## What to work on
Which of the lines below holds the string "agent"? Copy every line that does.

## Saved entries
%%
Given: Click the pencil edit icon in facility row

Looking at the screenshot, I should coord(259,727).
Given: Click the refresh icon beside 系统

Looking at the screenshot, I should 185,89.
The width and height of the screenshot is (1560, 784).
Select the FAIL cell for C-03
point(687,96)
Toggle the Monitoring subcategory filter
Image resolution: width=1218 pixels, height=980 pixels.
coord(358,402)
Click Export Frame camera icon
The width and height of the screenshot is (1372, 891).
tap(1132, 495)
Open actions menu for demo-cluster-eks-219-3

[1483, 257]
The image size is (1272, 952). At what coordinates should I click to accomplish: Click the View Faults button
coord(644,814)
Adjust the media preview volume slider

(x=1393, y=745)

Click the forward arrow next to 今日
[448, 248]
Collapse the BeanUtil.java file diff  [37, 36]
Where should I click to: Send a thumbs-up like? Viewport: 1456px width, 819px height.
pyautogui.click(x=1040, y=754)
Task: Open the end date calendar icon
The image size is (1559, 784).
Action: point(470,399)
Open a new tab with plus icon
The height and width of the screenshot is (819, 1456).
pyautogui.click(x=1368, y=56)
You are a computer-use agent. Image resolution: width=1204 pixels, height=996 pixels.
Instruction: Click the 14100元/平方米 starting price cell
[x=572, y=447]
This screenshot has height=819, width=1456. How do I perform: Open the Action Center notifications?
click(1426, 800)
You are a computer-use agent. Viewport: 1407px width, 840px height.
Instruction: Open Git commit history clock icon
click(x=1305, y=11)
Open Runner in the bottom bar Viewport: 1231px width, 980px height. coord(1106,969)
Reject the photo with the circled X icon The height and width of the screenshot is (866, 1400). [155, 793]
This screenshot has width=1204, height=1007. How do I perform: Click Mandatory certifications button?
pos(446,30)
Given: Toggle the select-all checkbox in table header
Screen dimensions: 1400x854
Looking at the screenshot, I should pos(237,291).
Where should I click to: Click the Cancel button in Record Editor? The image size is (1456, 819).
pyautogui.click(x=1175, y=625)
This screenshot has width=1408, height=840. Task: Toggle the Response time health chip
%%
## Result for this exercise
You are a computer-use agent. Image resolution: width=1204 pixels, height=996 pixels.
You are a computer-use agent. Viewport: 1407px width, 840px height.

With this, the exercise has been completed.